In the quest to minimize climate change, a high priority is to decarbonize the industrial production of commodity chemicals. Top of the list is the energy and carbon emission intensive Haber-Bosch ammonia synthesis process still practiced worldwide since its invention in the early 1900s.
Currently, the annual production of ammonia is around 150M tonnes and carries a 0.8G ton CO2 footprint. Specifically, for every ton of ammonia production an energy input of around three Giga Joules is required. Derived from fossil resources, this amount of energy co-generates about five tonnes of CO2, corresponding to roughly 7% of all industrial greenhouse gas emissions.
In the Haber-Bosch process, ammonia is produced from nitrogen and hydrogen, and is enabled by an iron- or ruthenium-based solid-state catalyst driven at high temperature and pressure.
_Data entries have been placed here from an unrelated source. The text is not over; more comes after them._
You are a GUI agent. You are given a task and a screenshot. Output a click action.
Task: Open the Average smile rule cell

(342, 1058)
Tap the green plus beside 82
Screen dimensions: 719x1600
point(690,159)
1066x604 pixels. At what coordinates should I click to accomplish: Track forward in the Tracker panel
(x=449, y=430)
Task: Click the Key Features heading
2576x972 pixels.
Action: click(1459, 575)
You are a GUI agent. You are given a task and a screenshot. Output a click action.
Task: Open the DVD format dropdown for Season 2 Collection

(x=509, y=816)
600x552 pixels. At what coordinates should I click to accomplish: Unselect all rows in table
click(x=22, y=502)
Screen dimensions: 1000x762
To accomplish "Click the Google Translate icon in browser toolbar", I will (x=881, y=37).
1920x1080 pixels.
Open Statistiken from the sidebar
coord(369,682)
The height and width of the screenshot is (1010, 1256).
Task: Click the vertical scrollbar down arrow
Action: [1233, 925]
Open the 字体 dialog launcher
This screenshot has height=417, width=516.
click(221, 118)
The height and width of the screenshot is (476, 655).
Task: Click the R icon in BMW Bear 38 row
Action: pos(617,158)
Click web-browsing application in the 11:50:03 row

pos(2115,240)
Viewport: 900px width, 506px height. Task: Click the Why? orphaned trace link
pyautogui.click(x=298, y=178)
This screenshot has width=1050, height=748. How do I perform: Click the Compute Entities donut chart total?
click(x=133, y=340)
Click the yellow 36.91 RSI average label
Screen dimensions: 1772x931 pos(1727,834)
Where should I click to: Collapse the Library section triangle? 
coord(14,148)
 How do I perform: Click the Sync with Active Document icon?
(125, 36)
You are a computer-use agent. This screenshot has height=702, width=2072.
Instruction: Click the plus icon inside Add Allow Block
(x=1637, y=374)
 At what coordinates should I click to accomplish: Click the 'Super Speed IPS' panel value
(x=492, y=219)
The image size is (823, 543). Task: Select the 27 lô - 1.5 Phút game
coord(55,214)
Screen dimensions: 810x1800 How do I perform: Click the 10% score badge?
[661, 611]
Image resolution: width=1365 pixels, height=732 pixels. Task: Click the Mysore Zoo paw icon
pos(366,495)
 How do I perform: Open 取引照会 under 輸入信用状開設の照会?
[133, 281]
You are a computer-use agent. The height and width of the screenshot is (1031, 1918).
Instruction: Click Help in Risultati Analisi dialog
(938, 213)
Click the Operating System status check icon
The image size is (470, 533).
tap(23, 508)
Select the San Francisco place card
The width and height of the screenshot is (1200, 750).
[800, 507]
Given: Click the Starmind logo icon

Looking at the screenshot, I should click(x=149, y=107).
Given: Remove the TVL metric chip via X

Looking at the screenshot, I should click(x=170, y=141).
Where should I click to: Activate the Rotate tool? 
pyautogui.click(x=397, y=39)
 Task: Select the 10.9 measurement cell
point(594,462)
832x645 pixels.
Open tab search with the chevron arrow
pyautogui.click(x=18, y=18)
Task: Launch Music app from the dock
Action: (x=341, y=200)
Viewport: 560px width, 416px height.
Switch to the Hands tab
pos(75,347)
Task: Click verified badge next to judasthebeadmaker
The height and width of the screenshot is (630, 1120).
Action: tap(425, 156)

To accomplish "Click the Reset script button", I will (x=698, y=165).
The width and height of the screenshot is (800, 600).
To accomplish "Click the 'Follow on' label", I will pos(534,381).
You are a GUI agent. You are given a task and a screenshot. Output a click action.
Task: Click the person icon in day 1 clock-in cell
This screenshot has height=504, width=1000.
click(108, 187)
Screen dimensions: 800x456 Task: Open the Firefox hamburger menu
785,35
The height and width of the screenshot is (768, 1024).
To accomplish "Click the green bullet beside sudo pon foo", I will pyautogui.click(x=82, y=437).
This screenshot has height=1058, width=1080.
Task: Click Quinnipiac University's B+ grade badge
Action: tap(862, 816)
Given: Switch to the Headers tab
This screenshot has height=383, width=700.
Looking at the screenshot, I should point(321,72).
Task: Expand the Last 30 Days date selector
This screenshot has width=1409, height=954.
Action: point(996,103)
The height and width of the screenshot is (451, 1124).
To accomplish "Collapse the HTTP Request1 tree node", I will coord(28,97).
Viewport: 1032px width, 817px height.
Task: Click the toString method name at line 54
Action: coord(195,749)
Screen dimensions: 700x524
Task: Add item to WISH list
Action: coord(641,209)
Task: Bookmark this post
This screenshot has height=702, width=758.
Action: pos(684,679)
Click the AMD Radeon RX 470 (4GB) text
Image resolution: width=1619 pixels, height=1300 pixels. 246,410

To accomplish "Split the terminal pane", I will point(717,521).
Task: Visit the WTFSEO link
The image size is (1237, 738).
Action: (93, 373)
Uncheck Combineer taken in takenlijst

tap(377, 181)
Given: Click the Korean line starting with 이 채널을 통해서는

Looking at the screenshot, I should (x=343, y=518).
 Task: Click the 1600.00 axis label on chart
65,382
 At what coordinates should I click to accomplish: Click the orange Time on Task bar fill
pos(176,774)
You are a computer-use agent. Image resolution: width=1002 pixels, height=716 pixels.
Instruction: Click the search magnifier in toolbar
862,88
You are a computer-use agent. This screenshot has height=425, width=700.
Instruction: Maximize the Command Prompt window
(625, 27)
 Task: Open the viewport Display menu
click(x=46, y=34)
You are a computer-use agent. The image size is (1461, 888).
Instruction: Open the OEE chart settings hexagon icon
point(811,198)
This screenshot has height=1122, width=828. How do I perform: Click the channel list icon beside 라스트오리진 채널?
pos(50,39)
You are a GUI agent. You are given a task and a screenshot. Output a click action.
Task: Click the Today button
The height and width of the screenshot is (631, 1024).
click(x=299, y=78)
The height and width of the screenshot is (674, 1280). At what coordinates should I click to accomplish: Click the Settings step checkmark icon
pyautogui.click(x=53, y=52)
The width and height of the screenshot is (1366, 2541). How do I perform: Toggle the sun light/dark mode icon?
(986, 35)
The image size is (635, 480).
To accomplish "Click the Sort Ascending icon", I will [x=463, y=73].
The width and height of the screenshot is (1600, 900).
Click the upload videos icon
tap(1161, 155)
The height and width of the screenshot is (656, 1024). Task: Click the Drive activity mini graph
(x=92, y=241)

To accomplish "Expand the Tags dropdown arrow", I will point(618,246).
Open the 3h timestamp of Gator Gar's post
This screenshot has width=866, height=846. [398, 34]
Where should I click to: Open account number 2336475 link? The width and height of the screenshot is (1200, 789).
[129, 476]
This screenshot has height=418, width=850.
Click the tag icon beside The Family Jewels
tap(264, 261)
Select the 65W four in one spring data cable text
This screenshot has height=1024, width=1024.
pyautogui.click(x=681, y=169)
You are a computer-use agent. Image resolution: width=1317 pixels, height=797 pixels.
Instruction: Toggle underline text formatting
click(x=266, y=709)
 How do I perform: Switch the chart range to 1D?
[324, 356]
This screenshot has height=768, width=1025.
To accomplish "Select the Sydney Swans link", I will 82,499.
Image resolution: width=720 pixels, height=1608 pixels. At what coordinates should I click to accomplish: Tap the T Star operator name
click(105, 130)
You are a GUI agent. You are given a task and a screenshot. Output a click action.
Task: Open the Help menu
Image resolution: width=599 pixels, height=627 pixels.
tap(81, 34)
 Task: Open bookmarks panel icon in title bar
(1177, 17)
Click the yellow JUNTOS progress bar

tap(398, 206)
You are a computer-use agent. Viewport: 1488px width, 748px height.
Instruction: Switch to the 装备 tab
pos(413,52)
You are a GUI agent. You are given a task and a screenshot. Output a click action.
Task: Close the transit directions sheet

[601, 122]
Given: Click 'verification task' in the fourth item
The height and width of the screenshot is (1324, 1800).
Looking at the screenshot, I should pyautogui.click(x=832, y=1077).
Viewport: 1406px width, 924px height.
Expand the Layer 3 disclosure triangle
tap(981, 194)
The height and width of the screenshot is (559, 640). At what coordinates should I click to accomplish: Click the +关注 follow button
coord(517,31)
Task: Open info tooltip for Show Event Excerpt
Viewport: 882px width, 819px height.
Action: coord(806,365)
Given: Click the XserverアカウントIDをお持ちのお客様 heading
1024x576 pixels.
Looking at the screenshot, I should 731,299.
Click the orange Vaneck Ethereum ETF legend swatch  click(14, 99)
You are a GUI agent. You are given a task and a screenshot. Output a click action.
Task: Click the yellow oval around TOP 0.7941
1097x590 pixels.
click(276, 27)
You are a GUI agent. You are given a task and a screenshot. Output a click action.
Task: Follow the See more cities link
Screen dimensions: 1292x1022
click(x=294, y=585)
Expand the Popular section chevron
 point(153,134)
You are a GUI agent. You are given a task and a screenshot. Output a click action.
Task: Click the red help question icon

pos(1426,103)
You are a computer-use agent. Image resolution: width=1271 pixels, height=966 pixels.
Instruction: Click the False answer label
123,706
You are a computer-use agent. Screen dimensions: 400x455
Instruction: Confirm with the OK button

Since its discovery, many other catalysts have been explored to reduce the extreme conditions of the process, but so far, to no avail.
The urgent need to displace the Haber-Bosch process with one that is less energy intensive and thus more environmentally friendly has inspired the use of renewable forms of energy to power electrical, light, and mechanical catalyst equivalents of the ammonia synthesis reaction. None so far have performance indicators (i.e., energy efficiency, reaction rate and selectivity, conversion yield, durability, scale, carbon intensity) that come close to replacing the Haber-Bosch process from its throne.
However, this might all change thanks to a remarkable discovery that ammonia can be synthesized in a one-step chemical reaction essentially from thin air! The reaction require no input of thermal, electrical, or solar energy.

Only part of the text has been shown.